== Excerpted records ==
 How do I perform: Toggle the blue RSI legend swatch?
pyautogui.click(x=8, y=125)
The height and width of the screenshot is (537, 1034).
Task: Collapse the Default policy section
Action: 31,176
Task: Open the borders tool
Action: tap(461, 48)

== Task ==
Write the records out once more. Change nothing.

== Written answer ==
 How do I perform: Toggle the blue RSI legend swatch?
pyautogui.click(x=8, y=125)
The height and width of the screenshot is (537, 1034).
Task: Collapse the Default policy section
Action: 31,176
Task: Open the borders tool
Action: tap(461, 48)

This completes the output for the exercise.